Reduce, Reuse, Recycle!
Reduce, Reuse, Recycle!
Like automatons we can chant out this slogan when asked what we can for environmental good, so successfully ingrained is the motto believed to date back to the first Earth Day on April 22nd, 1970. For many of us, the chanting is accompanied by visions of blue boxes and the logo with 3 arrows.
Is this good, or bad?
It is of course good that the solution for reducing waste is so well known. That the solution can be captured in just 3 words also certainly makes the point that it’s pretty simple to live more sustainably.
Except, something got lost along the way.
It is not Reduce, Reuse, Recycle.
It is REDUCE –> Reuse –> Recycle. The 3R slogan was born as the “waste hierarchy”. The 3 actions are not equal. “Reduce” is far, far more important than “Reuse” and the least impactful of the 3Rs is “Recycle”.
To use the case of the plastic water bottle to emphasize this, yes, you can recycle the bloody thing so it is not part of the legacy of plastics drifting and seeping around the planet BUT it shouldn’t even exist in the first place (at least in the developed world.) The tap water on northern Vancouver Island is of very high quality and by using it, you avoid the chemical and energy cost of the bottle being made, transported and . . . recycled. If you have more urban tap-water, filtering can solve the issue of any taste you may not enjoy.
Having the great privilege of working with children to help them feel empowered in a world with a lot of environmental gloom, I’ve polled them to find out what they believe to be the most important “R”. Almost always, the answer is “Recycle”.
Oops. This isn’t good. This really isn’t good. The shiny, most powerful, most hope-inspiring gem of environmental change has been misidentified. Striving to “Reduce” consumption of resources is the most powerful tool against all environmental problems; from waste management, to bioaccumulation and climate change. It is also the “R” that will give you the greatest bang for your buck – a buck you can cash in at the bank of happiness. Less misspent cash on disposable, nondurable and frivolous items and less wasted energy and other resources, means greater freedom from the consumer paradigm and a greater sense of hope for the future.

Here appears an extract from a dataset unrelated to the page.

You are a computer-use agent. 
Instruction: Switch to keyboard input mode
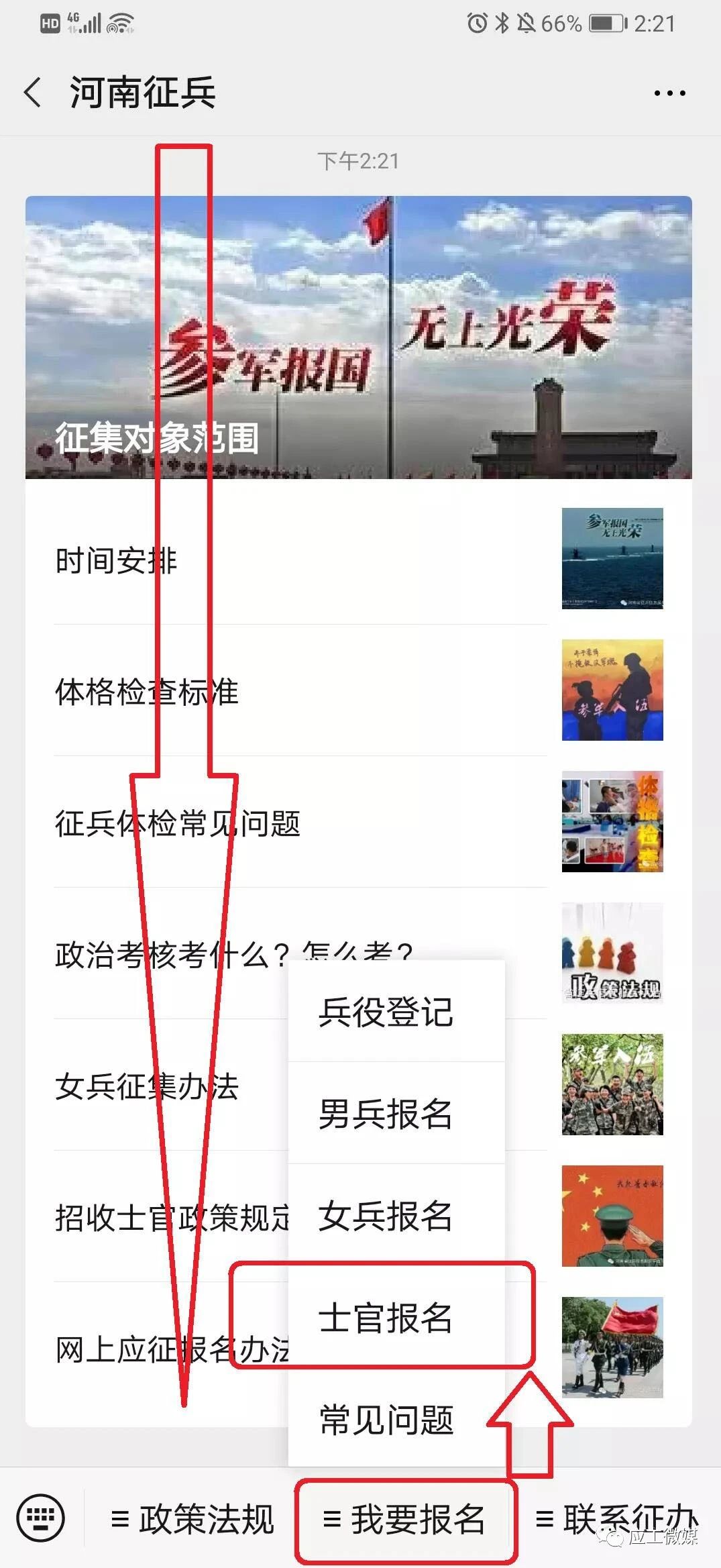(41, 1518)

How is that the most powerful “R” has become misidentified and that the whole concept of the 3R hierarchy has become lost? Is it because recycling is something tangible where it is difficult to visualize the action of “reducing”? I would argue that this should not be the case.
“Reducing” should be the great green common denominator.

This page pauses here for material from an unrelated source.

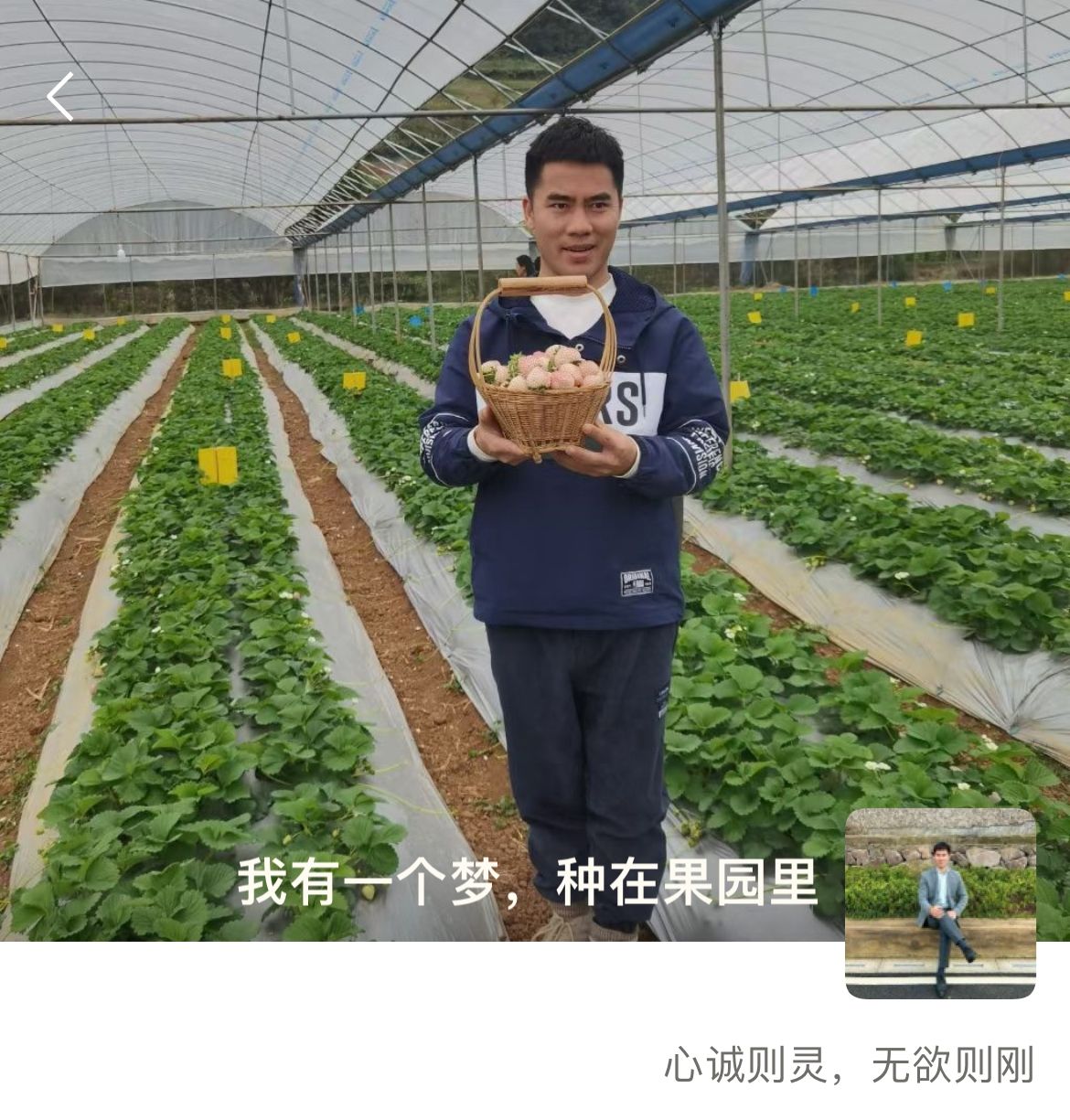
Task: Go back using the top-left arrow
Action: (60, 97)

To use some examples applicable to teaching: we are leaving half the lights off in the classroom to use LESS energy; please use the paper in the recycling bin so we use LESS paper; close the door so we waste LESS heat; and how wonderful that you are using a reusable container for your lunch so there are LESS baggies bulging from school garbage cans and swirling around school yards. You get the idea.
Is it then because recycling allows us to have our plastic wrapped cake and eat it too? Certainly this is how the oh-so-powerful and oppressive consumer paradigm wishes to manipulate us i.e. “We’ll green-up making you feel less consumer guilt, but you’ve got to keep buying in the volume to which we’ve become accustomed”.
Or, are there many of us that don’t really believe how essential it is to get our act together for future generations and that by recycling we deliver an act of appeasement, just in case?
If you have read this far, thank you, for you are a significant player in creating positive environmental change. That’s the irony of writing an item such as this – it won’t reach the audience that needs to change the most; those who do not even recycle.
You care enough to want to refine what it is you already do.
Know that this is not about being perfect. It is about ensuring that our efforts have the greatest net gain and that we recognize the power that lies in “Reduce”.
Simply stated, less is more – more positive impact; more financial liberty; and more empowered, shiny-eyed, happy and healthy children in a future we cannot see.*
*Inspired by the quote “Children are the living messages we send to a time we will not see” by John W. Whitehead.